Did you know that one sentence can make the difference in the way you write, “pitch” and maybe even sell your script?

One sentence that can attract investors or a producer.

One sentence that can get your script read or thrown aside?

The funny thing is that the one sentence that every script should have ISN’T IN THE SCRIPT.

It’s the logline.

Now, before I get to much further I must admit I have freely stolen some of the following dogma from some of my online writing associates and mentors (thanks to Jim K and Allen A) but this is a part of the CRAFT of screenwriting I have learned to embrace so I am passing this onto you (with a little embellishment on my part…)

I have seen so much confusion and downright aversion to writing a good logline it’s hard to believe.

“I don’t need no stinkin’ logline. If my script is good enough, it doesn’t matter if I have great logline, once they read my work they’ll fall all over themselves to option it.”

or

“It’s the script that counts why should I care about the advertising? I leave that to the marketing department after the film’s made.”

Here’s the deal:

I don’t care if you have the greatest, most impressive, most mind-blowing, box-office-record-breaking, Oscar-winning script in the history of screenwriting…

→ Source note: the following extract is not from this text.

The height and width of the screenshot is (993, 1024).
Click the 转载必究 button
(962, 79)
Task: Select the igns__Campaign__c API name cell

If your logline sucks IT WILL NEVER GET READ.

As a producer/director I get emails ALL THE TIME from people trying to get me to read their script.

They don’t send the script (and they shouldn’t) but every single one tries to use a few lines or a synopsis (bad form) to get me interested in their work…like a query letter or email “pitch.”

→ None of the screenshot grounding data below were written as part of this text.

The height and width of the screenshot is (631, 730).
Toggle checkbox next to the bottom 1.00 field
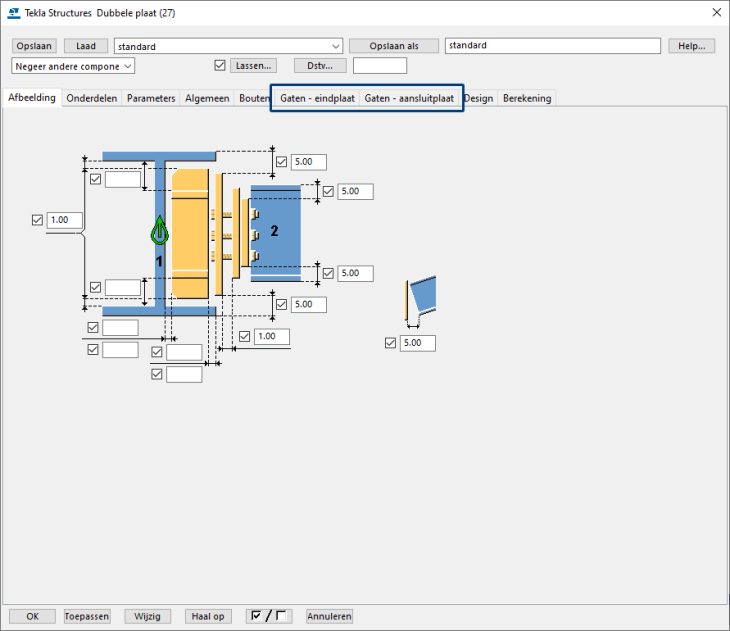click(245, 337)
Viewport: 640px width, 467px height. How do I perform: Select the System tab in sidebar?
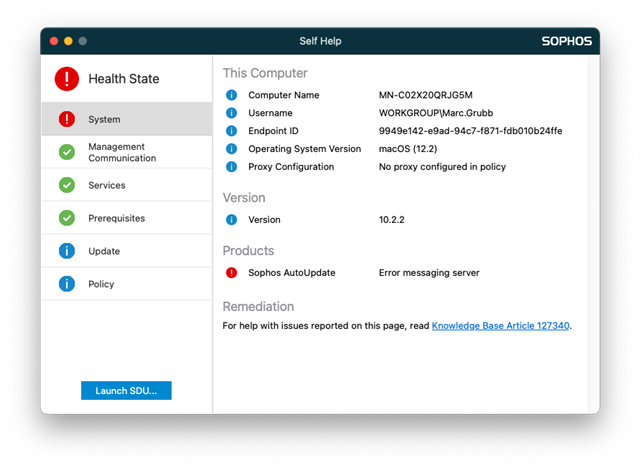pos(104,119)
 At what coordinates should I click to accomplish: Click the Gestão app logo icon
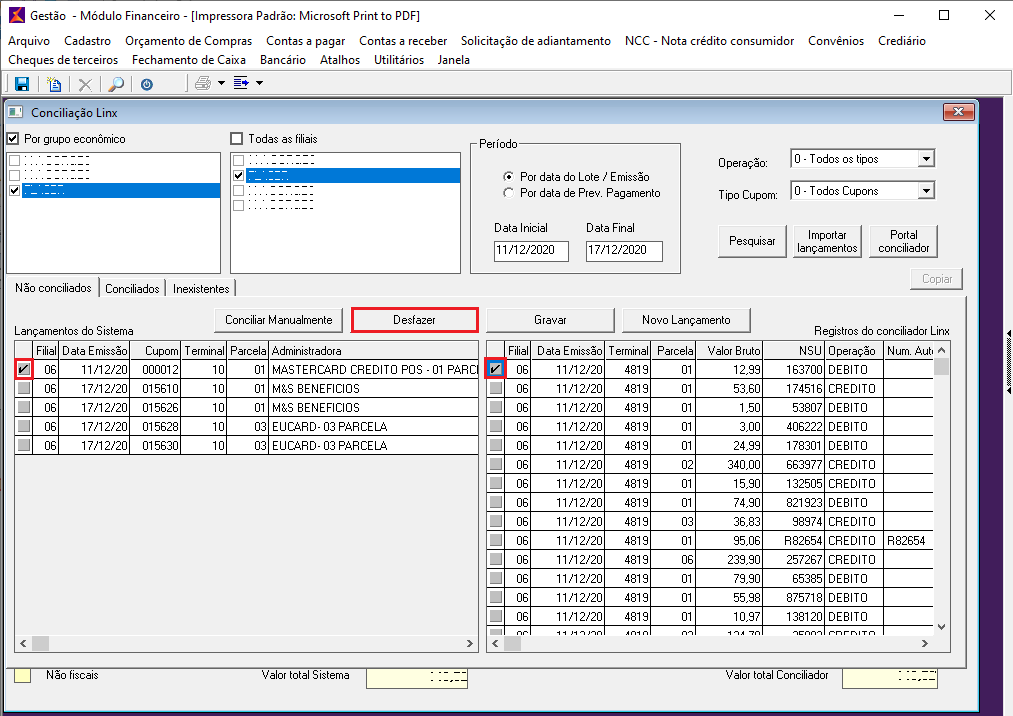pyautogui.click(x=15, y=16)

I can tell in thirty words if I want to read that script.

If a writer can’t write ONE good sentence about their script…why should I believe they are able to write hundreds?

“But my script is so deep, so entangled in intrigue and the subtle nuance of character development and …how do you expect me to tell a story like that in one or two sentences…?”

That’s because YOU’RE NOT SUPPOSED TO TELL ME THE STORY.

Tell me what your script’s ABOUT…two very different things. Tell me a plot and theme and why I should care.

This can be done in fewer than thirty words.

People confuse Loglines with Taglines all the time.

A logline is a succinct paraphrasing of the story boiled down to its bare-bones absolute essentials.

With a great logline I know who and what and why and the genre.

The TAGLINE is “quip” for the movie poster…TWO VERY DIFFERENT THINGS.

Examples from the Oscar-winning “Gladiator”:

Logline:

“When a Roman general is betrayed and his family murdered by an insane and corrupt prince, he comes to Rome as a gladiator to seek revenge.

Tagline:

“What we do in life echoes in eternity.”

You could use the “Gladiator” tagline on the poster for “It’s a Wonderful Life” …it tells me nothing.

A logline is the answer to “What’s it about?”…which is the first thing you’ll get asked by a producer and it’s the answer you’ll give in the allotted thirty seconds before you lose said producer’s attention.

So before you are even able to get that script read you are going to have to have a logline that gets their attention.

But there is more to loglines than meets the eye, in fact I’ve come to see my logline as the key that unlocks my script, and saves me untold hours of rewrites and frustration.

Everyone works differently. I’m just telling you after working one way for years; I finally gave in and actually thought about my logline before I started writing.

Sound easy? It’s not, because many don’t know what their story is really about until they write FADE OUT.

You hear complaints about “writing to the logline” and that it “railroads you into sticking to one train of thought” by not allowing you to explore other avenues in your story. That may be true, but one thing it does do is KEEP THE WRITER FOCUSED.

Don’t like a million rewrites where one idea comes to you in the middle of the script and changes everything that came before it causing a complete retooling of theme, pacing, character arc etc…?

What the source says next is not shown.